I have read all the comments made on this list, and I thank everybody
for such comments; I tried to include most of them, but, unavoidably,
choices had to be made, because it seems to be a mathematical
impossibility to comply to all these conflicting requirements.

Notably, Alexander argued for a much more compact format, at the expense
of readability (depending on who is doing the reading, of course). In
the specification draft, I chose to concentrate on readability rather
than compactness. This does not mean that a compact string is not a
worthwhile goal; only that I cannot achieve readability and compactness
with a single specification. Maybe another, extra specification should
be written for the "compactness" case.

An important point to be made is that the most extreme compactness can
be achieved through function-specific rules. For instance, consider
encoding of a "time cost". This is an integer, and Alexander has done
some nice research on how to generically encode an integer into a
sequence of characters. However, a time cost does not need to be able to
be any integer from 1 to 2^32-1. Consider bcrypt: its number of
iterations is intrinsically restricted to be equal to 2^x for some
integer x. This is very artificial (there is no structural requirement
for the iterations to be a power of two; this is a simple loop counter)
but it allows for encoding the time cost with a single, short integer.

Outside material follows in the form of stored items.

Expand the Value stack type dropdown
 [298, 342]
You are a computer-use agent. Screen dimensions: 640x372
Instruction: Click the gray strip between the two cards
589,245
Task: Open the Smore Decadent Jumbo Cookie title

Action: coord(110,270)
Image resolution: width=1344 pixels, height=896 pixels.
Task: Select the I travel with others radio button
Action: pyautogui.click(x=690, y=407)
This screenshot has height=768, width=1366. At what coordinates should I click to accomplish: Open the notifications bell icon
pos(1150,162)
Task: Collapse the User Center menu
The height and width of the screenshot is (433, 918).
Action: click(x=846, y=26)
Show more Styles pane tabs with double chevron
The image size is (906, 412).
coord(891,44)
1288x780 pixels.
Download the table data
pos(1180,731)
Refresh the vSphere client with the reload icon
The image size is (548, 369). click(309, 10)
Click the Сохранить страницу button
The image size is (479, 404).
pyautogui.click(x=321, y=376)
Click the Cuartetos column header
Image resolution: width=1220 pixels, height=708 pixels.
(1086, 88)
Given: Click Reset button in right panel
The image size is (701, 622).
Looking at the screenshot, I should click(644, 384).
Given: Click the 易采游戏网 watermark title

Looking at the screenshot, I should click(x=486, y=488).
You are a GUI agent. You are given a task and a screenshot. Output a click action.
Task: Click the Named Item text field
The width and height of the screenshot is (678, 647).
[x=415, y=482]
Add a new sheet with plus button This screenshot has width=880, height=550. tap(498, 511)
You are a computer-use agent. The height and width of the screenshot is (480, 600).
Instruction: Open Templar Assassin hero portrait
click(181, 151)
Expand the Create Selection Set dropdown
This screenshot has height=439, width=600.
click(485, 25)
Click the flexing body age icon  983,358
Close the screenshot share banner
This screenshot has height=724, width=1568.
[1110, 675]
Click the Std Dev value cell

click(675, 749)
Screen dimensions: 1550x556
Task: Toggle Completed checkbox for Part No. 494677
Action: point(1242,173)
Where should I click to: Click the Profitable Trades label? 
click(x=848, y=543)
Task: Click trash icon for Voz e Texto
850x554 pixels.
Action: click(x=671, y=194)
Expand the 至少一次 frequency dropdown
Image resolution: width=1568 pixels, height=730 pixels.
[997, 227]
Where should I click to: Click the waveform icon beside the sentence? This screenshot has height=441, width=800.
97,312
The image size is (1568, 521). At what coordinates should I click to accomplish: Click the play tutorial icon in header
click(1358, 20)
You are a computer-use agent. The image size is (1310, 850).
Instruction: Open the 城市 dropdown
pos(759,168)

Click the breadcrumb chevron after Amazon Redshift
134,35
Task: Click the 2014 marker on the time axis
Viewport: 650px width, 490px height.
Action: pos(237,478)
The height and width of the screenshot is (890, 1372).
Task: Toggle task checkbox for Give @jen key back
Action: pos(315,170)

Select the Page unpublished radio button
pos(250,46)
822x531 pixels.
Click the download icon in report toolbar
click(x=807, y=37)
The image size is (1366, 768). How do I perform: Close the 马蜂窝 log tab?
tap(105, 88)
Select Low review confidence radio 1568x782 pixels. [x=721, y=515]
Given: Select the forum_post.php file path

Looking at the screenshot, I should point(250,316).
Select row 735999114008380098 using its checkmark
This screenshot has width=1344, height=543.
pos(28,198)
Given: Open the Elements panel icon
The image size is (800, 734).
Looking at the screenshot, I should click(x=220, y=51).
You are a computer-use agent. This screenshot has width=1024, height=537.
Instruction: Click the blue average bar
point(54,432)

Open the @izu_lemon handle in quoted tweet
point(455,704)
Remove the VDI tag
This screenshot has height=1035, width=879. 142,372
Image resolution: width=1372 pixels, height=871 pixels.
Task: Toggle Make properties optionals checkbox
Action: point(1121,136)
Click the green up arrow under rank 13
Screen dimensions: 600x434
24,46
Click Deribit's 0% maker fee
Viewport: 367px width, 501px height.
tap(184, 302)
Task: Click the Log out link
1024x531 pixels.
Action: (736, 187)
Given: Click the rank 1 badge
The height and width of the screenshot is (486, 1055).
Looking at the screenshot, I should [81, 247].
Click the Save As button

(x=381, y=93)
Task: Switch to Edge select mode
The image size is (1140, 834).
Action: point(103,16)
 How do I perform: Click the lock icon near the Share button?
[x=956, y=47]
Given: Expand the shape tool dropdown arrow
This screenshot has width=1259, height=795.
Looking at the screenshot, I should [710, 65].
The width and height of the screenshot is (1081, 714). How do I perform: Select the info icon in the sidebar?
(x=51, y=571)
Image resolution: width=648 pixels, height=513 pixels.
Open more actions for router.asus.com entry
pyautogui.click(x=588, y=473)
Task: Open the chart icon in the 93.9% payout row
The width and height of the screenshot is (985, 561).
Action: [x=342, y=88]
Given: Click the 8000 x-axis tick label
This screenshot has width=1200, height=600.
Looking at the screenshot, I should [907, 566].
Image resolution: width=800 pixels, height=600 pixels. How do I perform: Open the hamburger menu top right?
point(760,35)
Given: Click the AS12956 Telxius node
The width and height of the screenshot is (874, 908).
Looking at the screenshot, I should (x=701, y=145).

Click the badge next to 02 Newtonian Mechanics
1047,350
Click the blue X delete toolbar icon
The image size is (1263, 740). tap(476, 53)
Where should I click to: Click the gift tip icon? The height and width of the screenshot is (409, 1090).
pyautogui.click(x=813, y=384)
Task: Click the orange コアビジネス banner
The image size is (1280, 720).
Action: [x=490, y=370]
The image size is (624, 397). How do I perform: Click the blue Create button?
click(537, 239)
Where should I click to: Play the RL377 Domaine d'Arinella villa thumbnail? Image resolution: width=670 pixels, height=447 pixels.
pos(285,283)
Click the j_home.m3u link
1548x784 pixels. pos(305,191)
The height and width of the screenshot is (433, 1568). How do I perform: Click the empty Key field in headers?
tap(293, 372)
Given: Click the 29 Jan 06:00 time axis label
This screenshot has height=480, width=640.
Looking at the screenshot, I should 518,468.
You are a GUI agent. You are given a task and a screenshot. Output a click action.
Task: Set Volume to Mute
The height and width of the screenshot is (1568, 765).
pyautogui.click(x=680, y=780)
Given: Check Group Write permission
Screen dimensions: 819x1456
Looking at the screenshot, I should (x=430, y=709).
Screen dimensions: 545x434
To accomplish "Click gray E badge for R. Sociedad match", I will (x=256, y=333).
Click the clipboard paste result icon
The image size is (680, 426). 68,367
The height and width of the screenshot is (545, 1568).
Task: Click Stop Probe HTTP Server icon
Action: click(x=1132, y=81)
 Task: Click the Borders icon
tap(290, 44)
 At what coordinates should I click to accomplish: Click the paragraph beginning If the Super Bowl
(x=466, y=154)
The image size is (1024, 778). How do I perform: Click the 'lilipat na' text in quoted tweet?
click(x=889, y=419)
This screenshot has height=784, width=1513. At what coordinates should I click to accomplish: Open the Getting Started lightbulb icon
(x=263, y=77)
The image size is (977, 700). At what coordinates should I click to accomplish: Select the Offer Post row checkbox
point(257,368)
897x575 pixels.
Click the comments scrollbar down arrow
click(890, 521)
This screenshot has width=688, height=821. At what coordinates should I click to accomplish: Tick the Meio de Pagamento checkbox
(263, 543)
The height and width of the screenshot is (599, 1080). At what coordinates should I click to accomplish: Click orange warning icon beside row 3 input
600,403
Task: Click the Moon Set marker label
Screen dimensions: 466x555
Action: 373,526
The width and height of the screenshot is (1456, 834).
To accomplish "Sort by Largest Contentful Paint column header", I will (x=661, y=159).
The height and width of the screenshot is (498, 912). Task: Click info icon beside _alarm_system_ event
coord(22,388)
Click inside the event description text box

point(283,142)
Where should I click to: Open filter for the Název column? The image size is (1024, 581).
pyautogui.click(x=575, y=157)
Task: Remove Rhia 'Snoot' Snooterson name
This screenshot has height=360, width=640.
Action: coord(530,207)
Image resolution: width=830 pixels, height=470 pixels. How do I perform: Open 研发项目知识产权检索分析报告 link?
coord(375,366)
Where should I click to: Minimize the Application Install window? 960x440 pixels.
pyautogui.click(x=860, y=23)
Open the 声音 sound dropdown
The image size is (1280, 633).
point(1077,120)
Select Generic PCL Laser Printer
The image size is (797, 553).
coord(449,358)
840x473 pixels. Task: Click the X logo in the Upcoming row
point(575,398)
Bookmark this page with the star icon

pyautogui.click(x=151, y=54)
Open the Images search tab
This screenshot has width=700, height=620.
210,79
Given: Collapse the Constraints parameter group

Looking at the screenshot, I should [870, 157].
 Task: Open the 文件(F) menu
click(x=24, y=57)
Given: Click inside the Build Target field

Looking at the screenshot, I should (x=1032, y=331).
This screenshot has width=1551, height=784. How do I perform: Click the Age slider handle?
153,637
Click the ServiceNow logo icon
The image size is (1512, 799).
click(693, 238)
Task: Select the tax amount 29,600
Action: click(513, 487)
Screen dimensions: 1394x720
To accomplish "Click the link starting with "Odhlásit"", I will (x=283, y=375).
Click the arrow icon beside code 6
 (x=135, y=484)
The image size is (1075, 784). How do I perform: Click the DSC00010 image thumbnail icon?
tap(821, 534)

Forcing the time cost to be a power of 2 may be a bit inflexible (though
I do not hear people clamouring about it when they use bcrypt). A
slightly more configurable option is to define the time cost to be
equal to a*2^b where a = 2 or 3, and b is an integer. If we want to
encode such a cost over _one_ character, convert the character to a
6-bit value x, and say that: t = (2 + (x & 1)) << (x >> 1)
This allows 64 possible time costs, scaled from 2 to 3*2^31.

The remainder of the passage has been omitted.